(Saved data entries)
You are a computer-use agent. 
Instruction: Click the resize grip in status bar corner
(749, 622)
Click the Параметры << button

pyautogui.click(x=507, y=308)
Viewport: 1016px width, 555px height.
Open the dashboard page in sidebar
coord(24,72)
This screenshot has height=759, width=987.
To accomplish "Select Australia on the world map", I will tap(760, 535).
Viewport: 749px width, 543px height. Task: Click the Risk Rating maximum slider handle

* WORK INSTRUCTION
Would you please copy every line of the data exactly?

* SOLVED PROBLEM
You are a computer-use agent. 
Instruction: Click the resize grip in status bar corner
(749, 622)
Click the Параметры << button

pyautogui.click(x=507, y=308)
Viewport: 1016px width, 555px height.
Open the dashboard page in sidebar
coord(24,72)
This screenshot has height=759, width=987.
To accomplish "Select Australia on the world map", I will tap(760, 535).
Viewport: 749px width, 543px height. Task: Click the Risk Rating maximum slider handle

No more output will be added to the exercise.